The reason will be displayed to describe this comment to others. Learn more.

Thanks for the review! @peterbarker

That fixes the bug, and pytest succeeds. But has the side effect of never adding BAD_DATA messages to mavfile sysid_state.messages, which is a slight change to behavior. I looked for all usages in this repo, and I don't see any problems, and in fact I imagine it might fix an obscure class of bugs. If you are OK w/ this I'll make the change.

Copy link
Copy Markdown
Author

Choose a reason for hiding this comment

The reason will be displayed to describe this comment to others. Learn more.

I made this change and rebased. Tests pass locally. Thanks.

Copy link
Copy Markdown
Author

Choose a reason for hiding this comment

The reason will be displayed to describe this comment to others. Learn more.

Whoops, I added the if test before the docstring. Fixed.

@clydemcqueen

Copy link
Copy Markdown
Author

Whoops, I lost track of this. Thanks @peterbarker and @tridge for the review and fix. I rebased.

Comment thread mavutil.py Outdated
def add_message(messages, mtype, msg):
'''add a msg to array of messages, taking account of instance messages'''
if msg.get_type() == 'BAD_DATA':
# avoid dealing with instance field

Copy link
Copy Markdown
Contributor

Choose a reason for hiding this comment

The reason will be displayed to describe this comment to others. Learn more.

Have you made sure that BAD_DATA still appears in MAVProxy's messages command after this change?

@clydemcqueen clydemcqueen Dec 30, 2025

Copy link
Copy Markdown
Author

Choose a reason for hiding this comment

The reason will be displayed to describe this comment to others. Learn more.

I have confirmed that BAD_DATA messages are still delivered by recv_match() from a tlog file after this change.

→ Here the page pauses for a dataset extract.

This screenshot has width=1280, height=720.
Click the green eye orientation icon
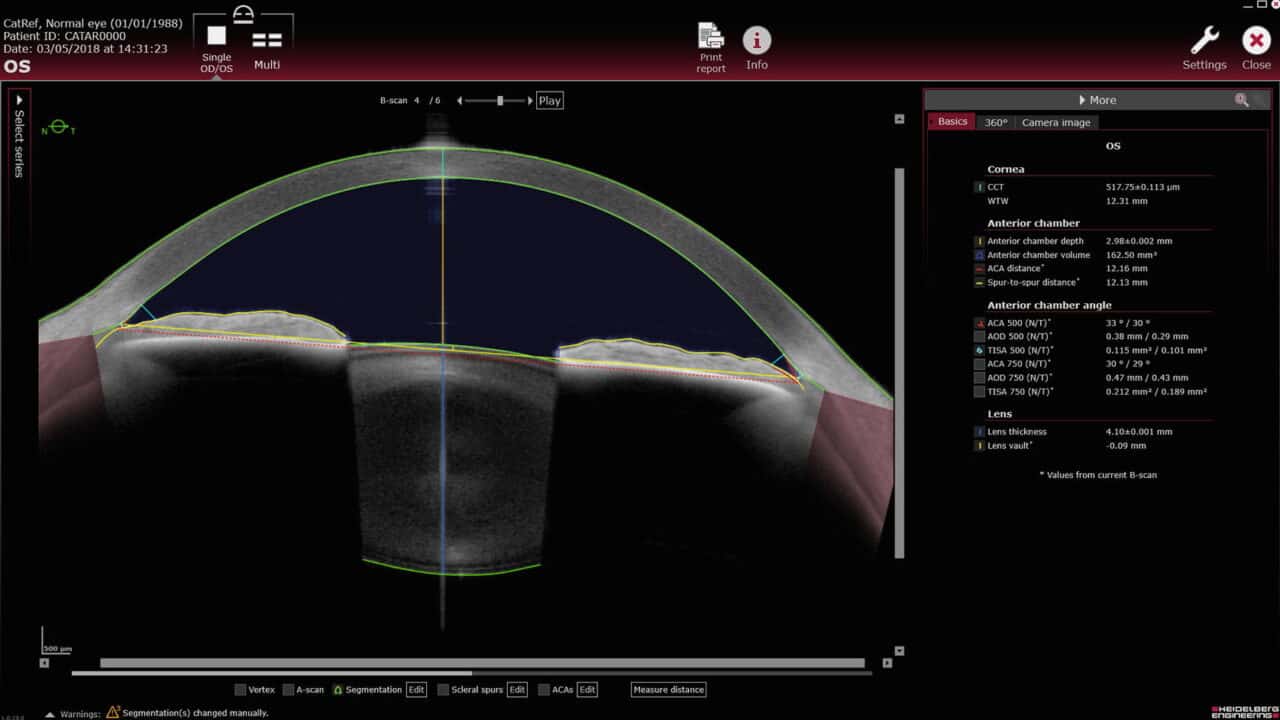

Without fix, crashes on the 5th bad message:

(.venv) pymavlink ~/dive_logs/seaq_logs (main=)$ /home/clyde/projects/ardusub_log_tools/tlog_bad_data.py --verbose 2023_04_18_surftrak3/2023-04-18\ 11-03-34.tlog
Processing 1 files
-------------------
Results for 2023_04_18_surftrak3/2023-04-18 11-03-34.tlog
BadDataMsg mavlink2=True sysid=1 compid=194 msg_id=132 reason: invalid MAVLink CRC in msgID 132 0x2fb3 should be 0x6d00
BadDataMsg mavlink2=True sysid=1 compid=194 msg_id=132 reason: invalid MAVLink CRC in msgID 132 0x8261 should be 0x4c16
BadDataMsg mavlink2=True sysid=1 compid=194 msg_id=132 reason: invalid MAVLink CRC in msgID 132 0xe104 should be 0x27d7
BadDataMsg mavlink2=True sysid=1 compid=194 msg_id=132 reason: invalid MAVLink CRC in msgID 132 0x63c9 should be 0x1e79
CRASH WITH ERROR "'NoneType' object does not support item assignment" READING 2023_04_18_surftrak3/2023-04-18 11-03-34.tlog

Same file with fix (not verbose). Most (not all) bad messages were DISTANCE_SENSOR.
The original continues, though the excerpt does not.